> **Problem to work on**:
Transcribe exactly, please, the line bearing "453x255 pixels. At" and all later lines through the end of the records, with the pictures left out.

> **Exercise materials**:
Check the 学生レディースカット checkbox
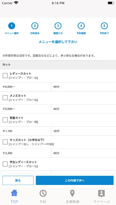Screen dimensions: 116x205 [5, 164]
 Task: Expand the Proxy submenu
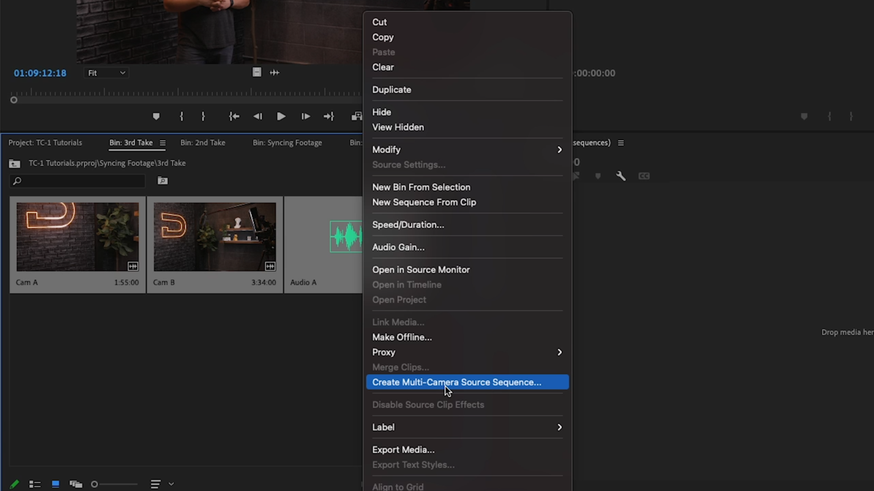pyautogui.click(x=467, y=352)
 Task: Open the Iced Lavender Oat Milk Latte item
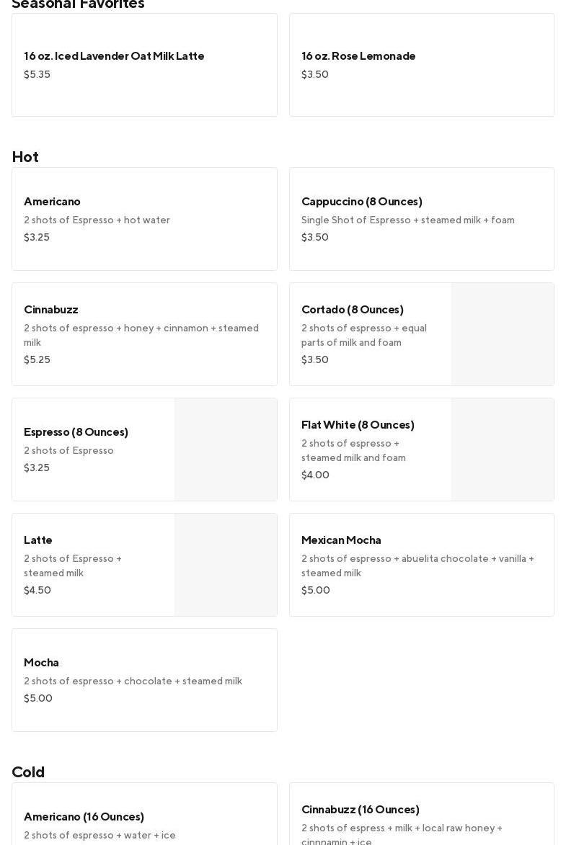point(144,65)
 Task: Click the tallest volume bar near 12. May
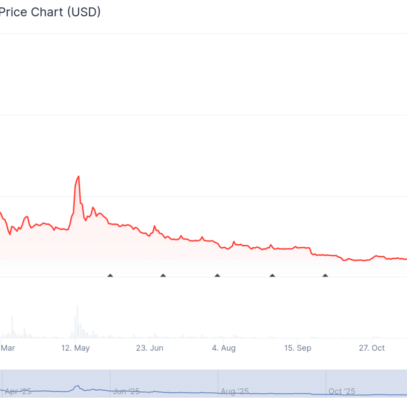(77, 321)
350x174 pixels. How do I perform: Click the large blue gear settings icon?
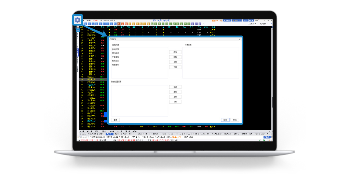(78, 20)
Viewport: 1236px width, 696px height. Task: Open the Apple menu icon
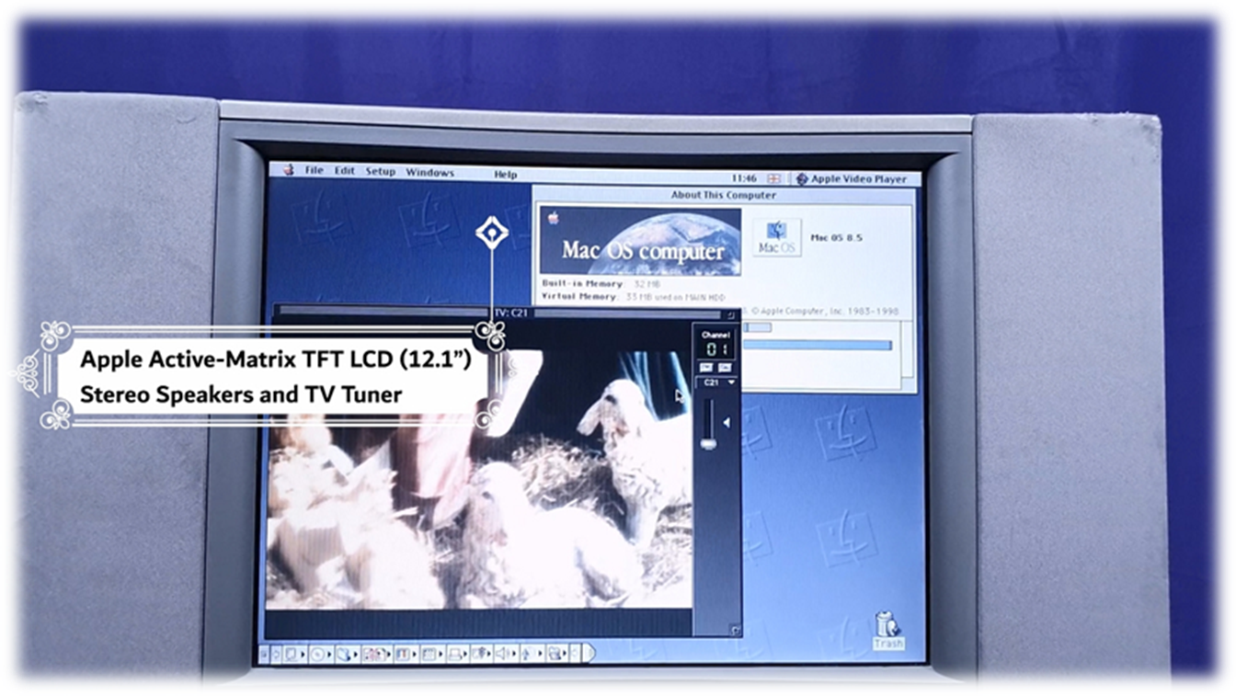pos(288,170)
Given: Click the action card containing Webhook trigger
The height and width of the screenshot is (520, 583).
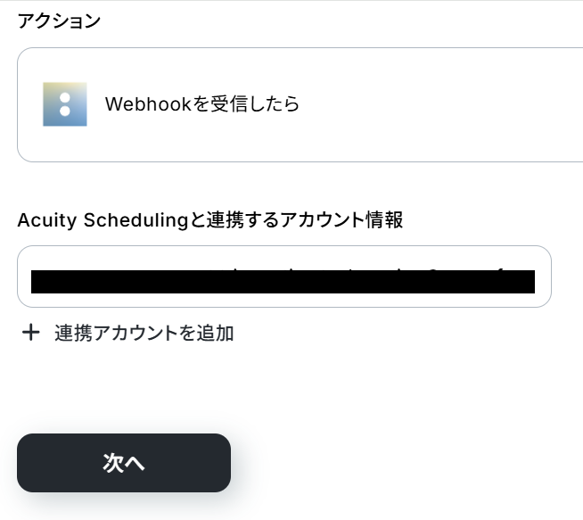Looking at the screenshot, I should click(300, 104).
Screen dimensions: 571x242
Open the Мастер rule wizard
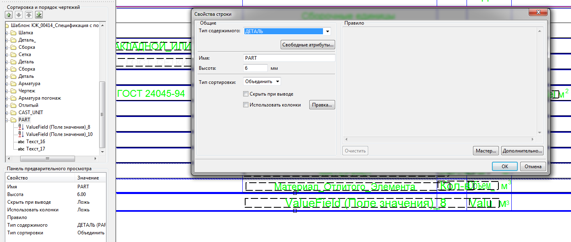click(486, 151)
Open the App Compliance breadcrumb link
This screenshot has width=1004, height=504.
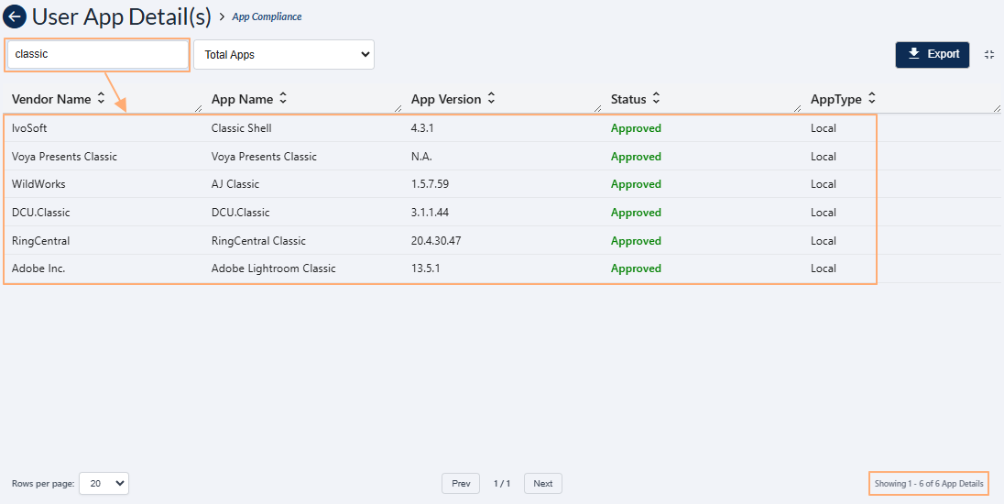[x=267, y=16]
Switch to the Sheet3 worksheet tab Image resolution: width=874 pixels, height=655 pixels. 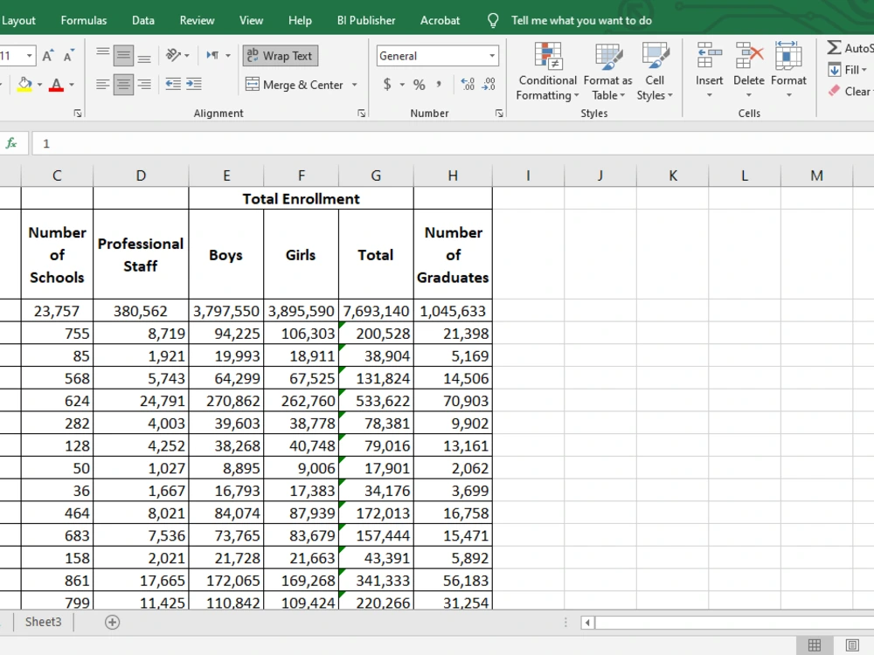44,622
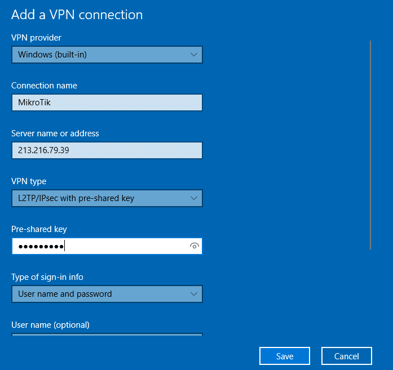
Task: Reveal the pre-shared key with eye icon
Action: pos(195,246)
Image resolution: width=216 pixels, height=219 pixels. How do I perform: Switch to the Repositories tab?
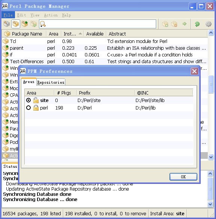[51, 82]
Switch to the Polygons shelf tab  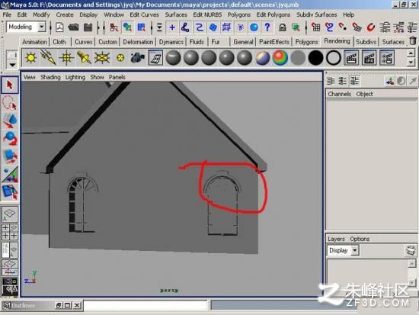pyautogui.click(x=306, y=42)
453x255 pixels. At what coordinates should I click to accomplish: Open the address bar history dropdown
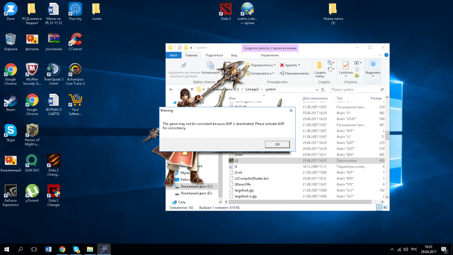317,89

> **Exercise response**:
453x255 pixels. At what coordinates should I click to accomplish: Open the address bar history dropdown
317,89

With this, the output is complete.